__Instructions for the task__: Copy the part of the data that opens with the line containing "Hastelloy®C-276铸件 (345, 2060)" and closes with the line containing "Facebook page (224, 1480)", both included, and shift every coordinate by adding 15 to each of its numbers. Leave all other text unchanged.

[Data from a pointing dataset]
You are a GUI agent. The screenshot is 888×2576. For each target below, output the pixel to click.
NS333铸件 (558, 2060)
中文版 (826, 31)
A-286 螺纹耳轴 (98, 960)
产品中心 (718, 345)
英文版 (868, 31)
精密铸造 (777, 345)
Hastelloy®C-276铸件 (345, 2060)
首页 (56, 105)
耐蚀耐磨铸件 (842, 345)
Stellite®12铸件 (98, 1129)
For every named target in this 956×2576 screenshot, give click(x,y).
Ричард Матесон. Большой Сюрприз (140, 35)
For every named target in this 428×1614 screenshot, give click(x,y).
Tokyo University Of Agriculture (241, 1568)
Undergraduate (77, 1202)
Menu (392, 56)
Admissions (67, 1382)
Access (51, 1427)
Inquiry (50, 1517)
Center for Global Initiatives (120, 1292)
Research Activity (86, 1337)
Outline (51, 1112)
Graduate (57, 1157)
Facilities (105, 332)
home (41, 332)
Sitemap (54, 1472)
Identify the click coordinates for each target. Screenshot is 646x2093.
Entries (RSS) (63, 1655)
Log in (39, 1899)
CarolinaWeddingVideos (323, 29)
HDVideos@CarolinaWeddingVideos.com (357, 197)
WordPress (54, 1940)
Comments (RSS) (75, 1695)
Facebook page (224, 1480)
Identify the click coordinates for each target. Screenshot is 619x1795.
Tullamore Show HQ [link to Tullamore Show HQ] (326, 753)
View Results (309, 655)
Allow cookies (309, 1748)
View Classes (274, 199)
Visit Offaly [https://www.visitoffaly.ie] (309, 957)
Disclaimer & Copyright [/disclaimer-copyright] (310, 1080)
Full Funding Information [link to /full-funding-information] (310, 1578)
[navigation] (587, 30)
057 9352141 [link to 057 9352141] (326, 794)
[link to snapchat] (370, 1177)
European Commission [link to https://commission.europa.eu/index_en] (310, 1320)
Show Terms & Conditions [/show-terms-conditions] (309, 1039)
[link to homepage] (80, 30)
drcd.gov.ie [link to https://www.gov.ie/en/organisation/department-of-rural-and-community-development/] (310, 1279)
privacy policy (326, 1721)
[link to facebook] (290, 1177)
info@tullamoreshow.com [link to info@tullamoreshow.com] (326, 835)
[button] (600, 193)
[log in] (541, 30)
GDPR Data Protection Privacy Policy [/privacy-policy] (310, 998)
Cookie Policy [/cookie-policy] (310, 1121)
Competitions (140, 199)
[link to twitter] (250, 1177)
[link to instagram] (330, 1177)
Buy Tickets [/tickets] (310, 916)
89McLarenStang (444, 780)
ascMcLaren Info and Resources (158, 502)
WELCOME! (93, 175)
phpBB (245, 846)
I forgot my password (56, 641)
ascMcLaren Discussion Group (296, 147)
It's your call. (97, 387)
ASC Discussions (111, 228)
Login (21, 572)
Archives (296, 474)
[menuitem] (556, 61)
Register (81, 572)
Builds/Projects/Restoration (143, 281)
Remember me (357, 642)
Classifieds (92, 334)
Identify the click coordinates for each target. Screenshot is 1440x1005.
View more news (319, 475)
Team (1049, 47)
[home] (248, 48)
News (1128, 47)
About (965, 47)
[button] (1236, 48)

__Answer to this task__:
Hastelloy®C-276铸件 (360, 2075)
首页 (71, 120)
耐蚀耐磨铸件 (857, 360)
Stellite®12铸件 (113, 1144)
For every named target in this 956×2576 screenshot, give click(x,y).
Ричард Матесон. Большой Сюрприз (155, 50)
For every named target in this 428×1614 screenshot, give click(x,y).
Tokyo University Of Agriculture (256, 1583)
Undergraduate (92, 1217)
Menu (407, 71)
Admissions (82, 1397)
Access (66, 1442)
Inquiry (65, 1532)
Center for Global Initiatives (135, 1307)
Research Activity (101, 1352)
Outline (66, 1127)
Graduate (72, 1172)
Facilities (120, 347)
home (56, 347)
Sitemap (69, 1487)
Identify the click coordinates for each target. Screenshot is 646x2093.
Entries (RSS) (78, 1670)
Log in (54, 1914)
CarolinaWeddingVideos (338, 44)
HDVideos@CarolinaWeddingVideos.com (372, 212)
WordPress (69, 1955)
Comments (RSS) (90, 1710)
Facebook page (239, 1495)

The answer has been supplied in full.